* _RECORDS TO PROCESS_
____

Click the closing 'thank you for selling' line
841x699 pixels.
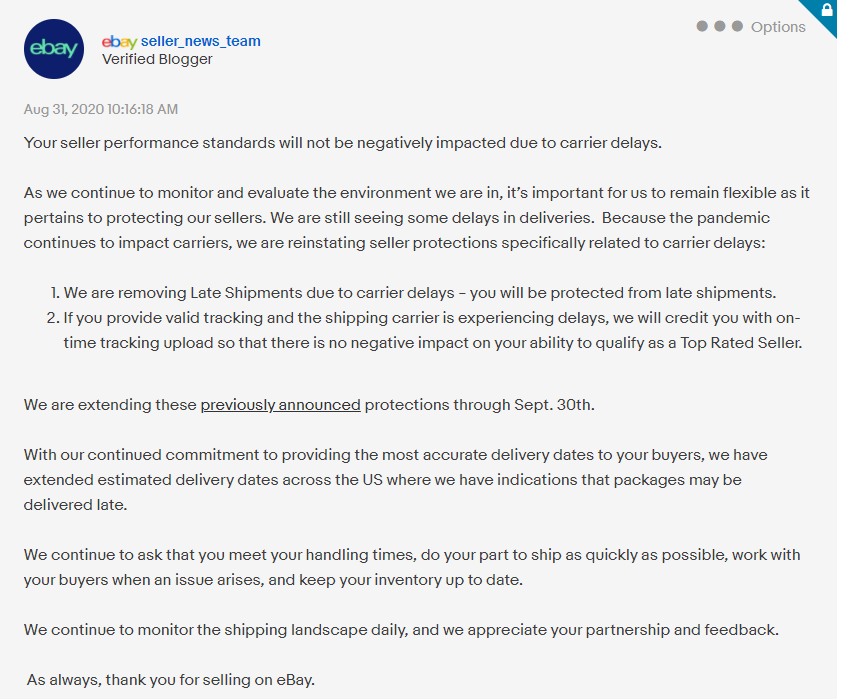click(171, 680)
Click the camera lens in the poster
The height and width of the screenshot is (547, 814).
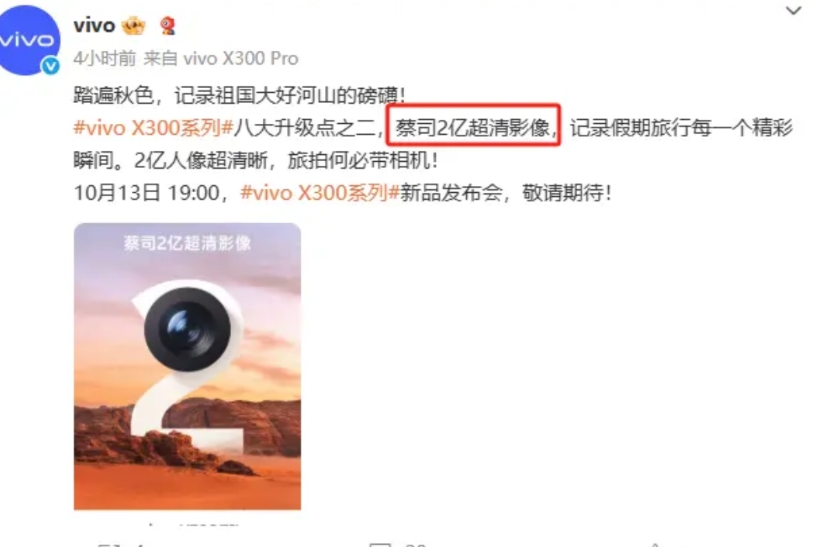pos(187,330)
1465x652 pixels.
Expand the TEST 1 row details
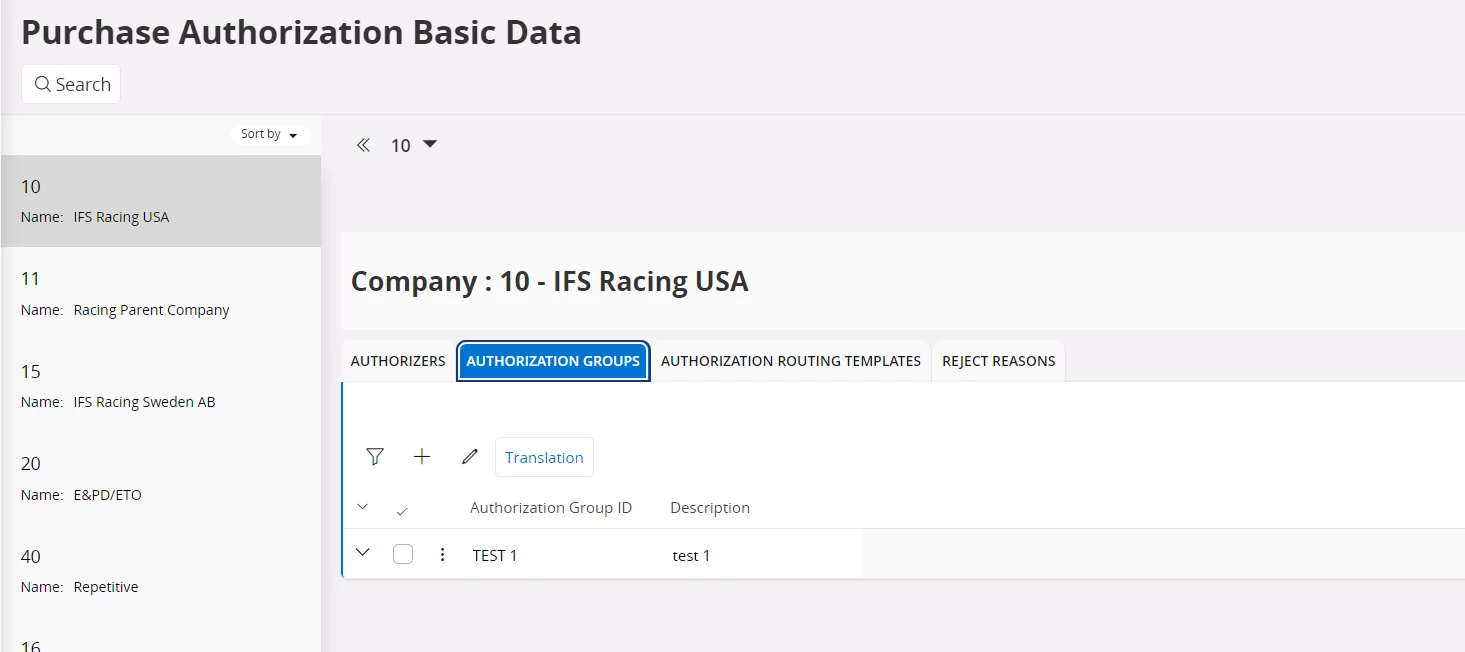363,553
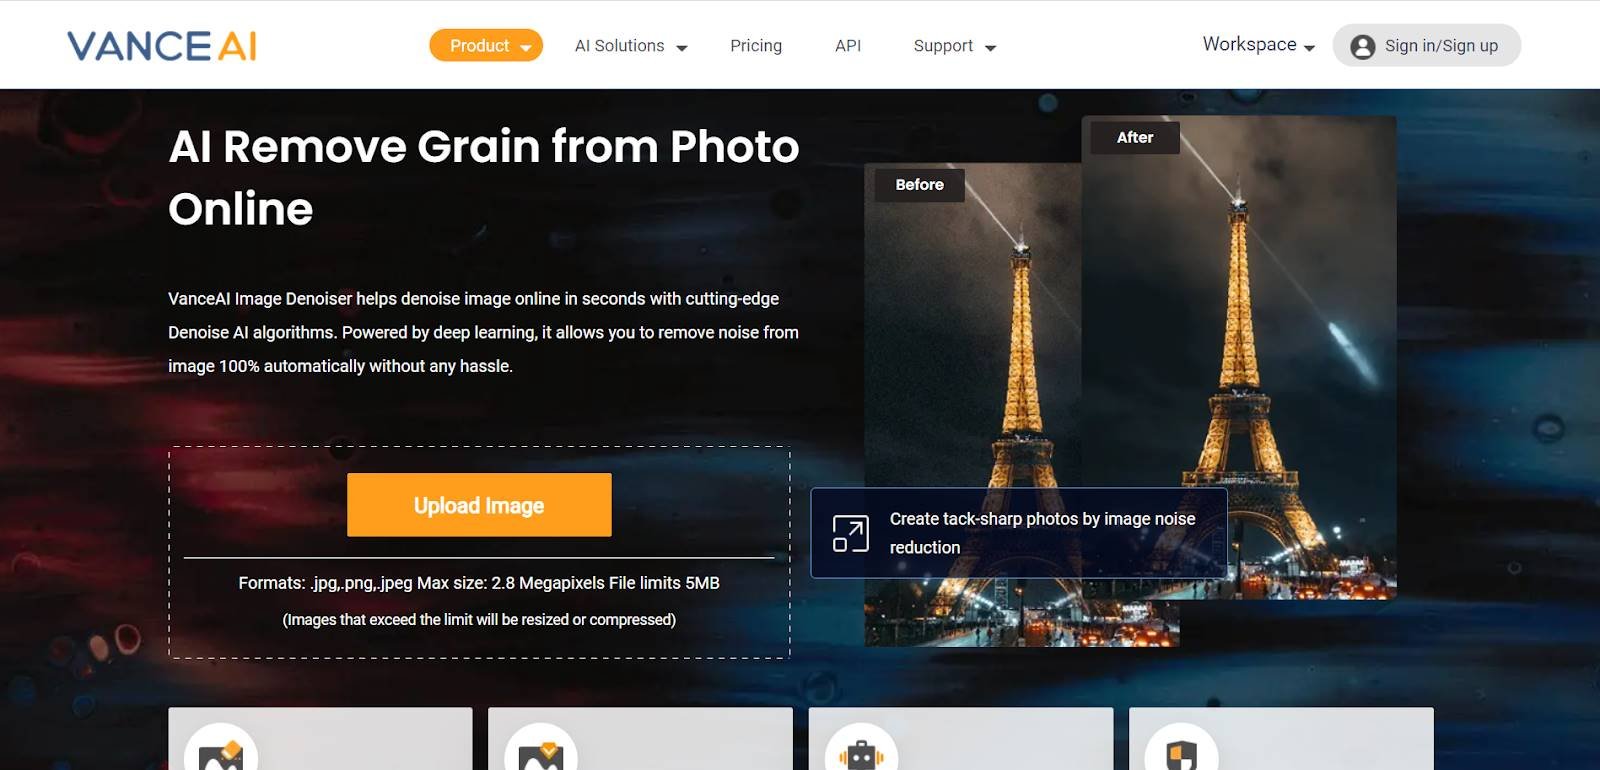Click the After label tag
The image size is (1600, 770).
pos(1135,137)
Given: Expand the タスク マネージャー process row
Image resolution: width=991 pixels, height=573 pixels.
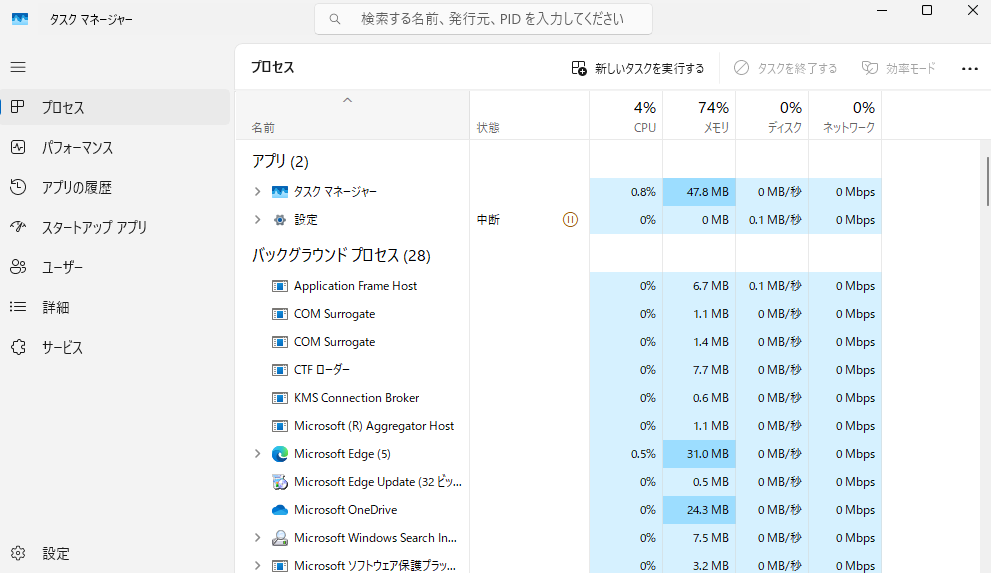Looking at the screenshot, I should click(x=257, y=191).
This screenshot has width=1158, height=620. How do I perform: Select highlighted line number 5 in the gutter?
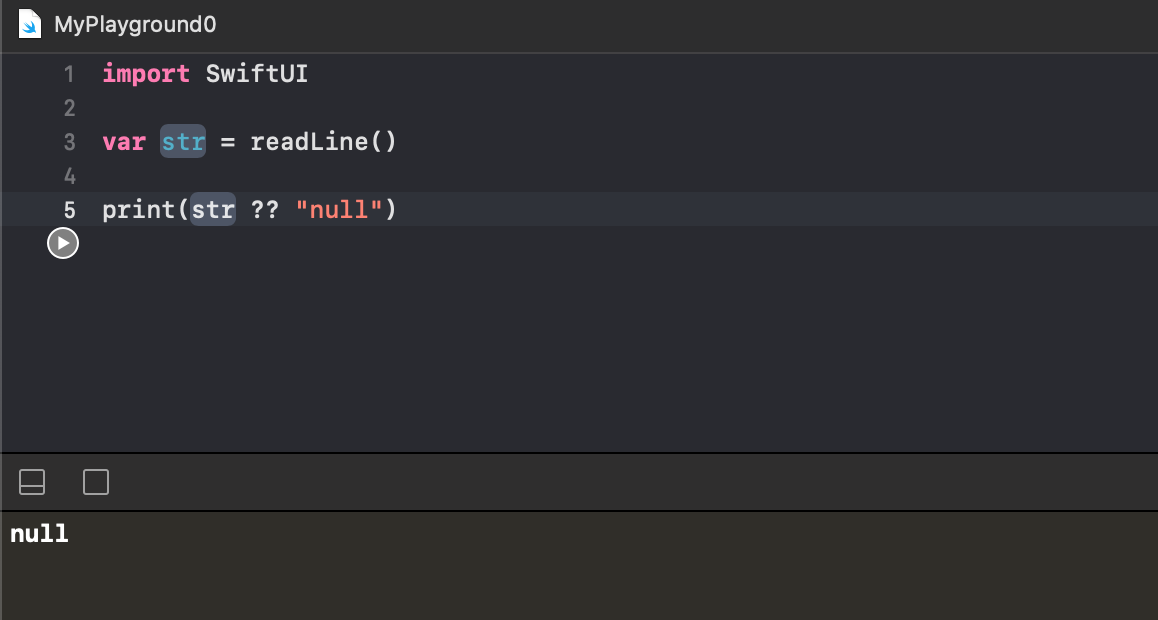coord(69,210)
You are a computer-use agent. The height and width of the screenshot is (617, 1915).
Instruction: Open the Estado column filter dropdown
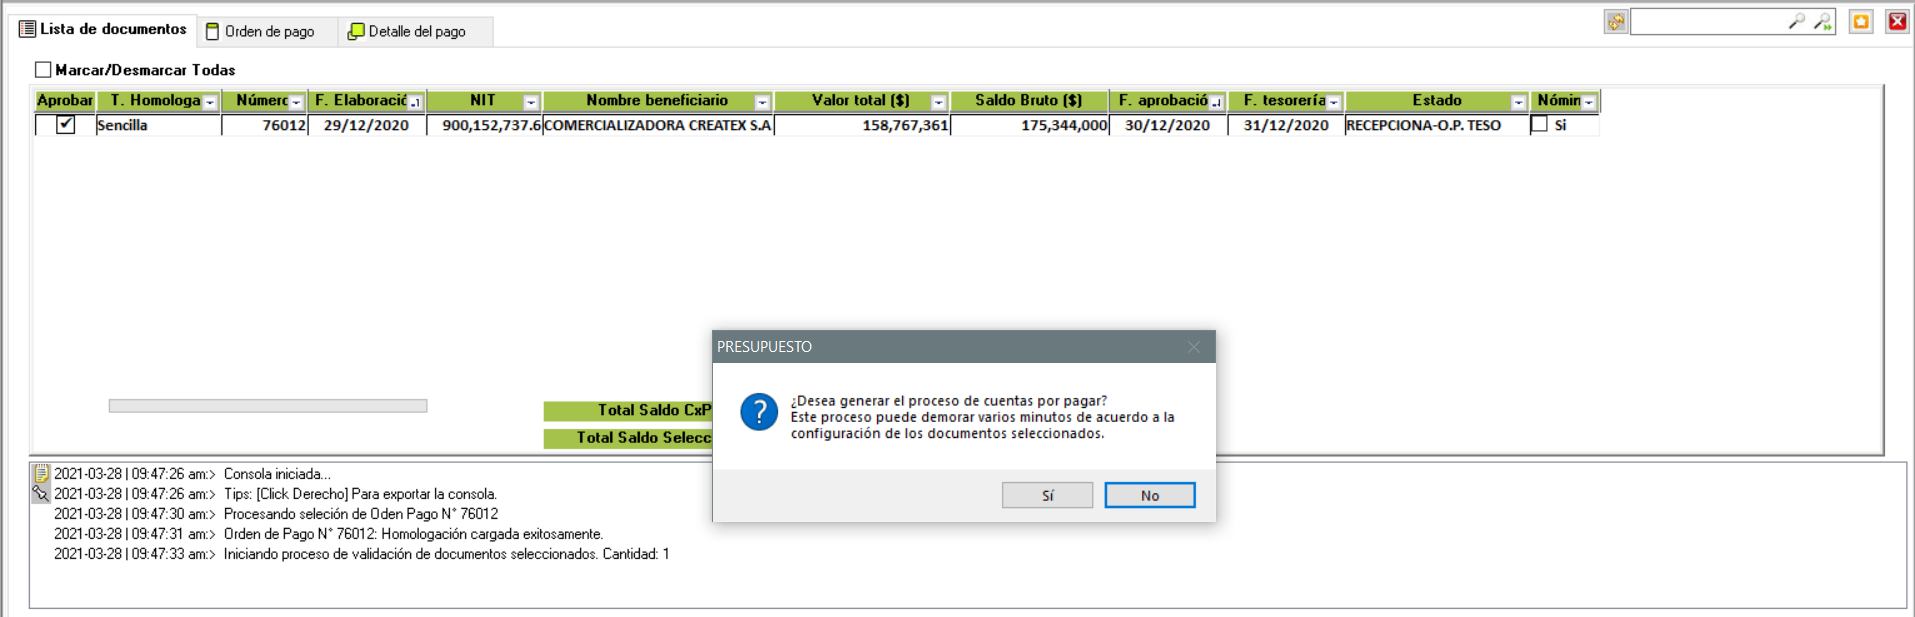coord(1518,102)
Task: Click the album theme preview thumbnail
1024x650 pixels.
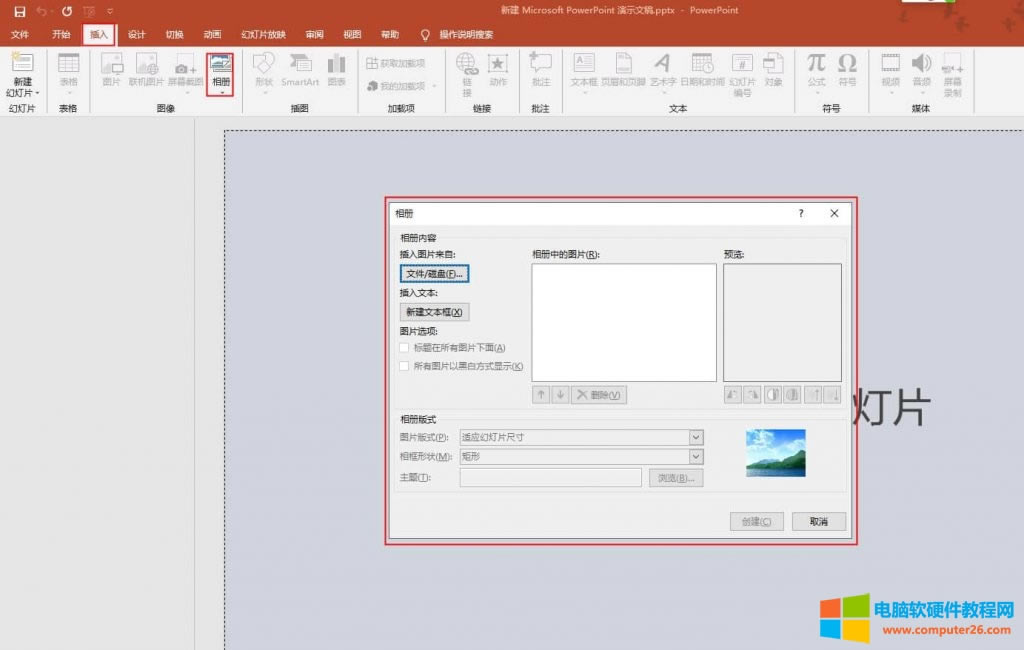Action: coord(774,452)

____

Without the pictures, give all of the entries above again exactly.

Click the closing 'thank you for selling' line
841x699 pixels.
click(171, 680)
Click the camera lens in the poster
The height and width of the screenshot is (547, 814).
pos(187,330)
1465x652 pixels.
Expand the TEST 1 row details
363,553
Click the After label tag
The image size is (1600, 770).
pos(1135,137)
Given: Expand the タスク マネージャー process row
Image resolution: width=991 pixels, height=573 pixels.
Looking at the screenshot, I should click(x=257, y=191).
This screenshot has width=1158, height=620. How do I perform: Select highlighted line number 5 in the gutter?
coord(69,210)
You are a computer-use agent. The height and width of the screenshot is (617, 1915).
Instruction: Open the Estado column filter dropdown
coord(1518,102)
Task: Click the album theme preview thumbnail
1024x650 pixels.
Action: coord(774,452)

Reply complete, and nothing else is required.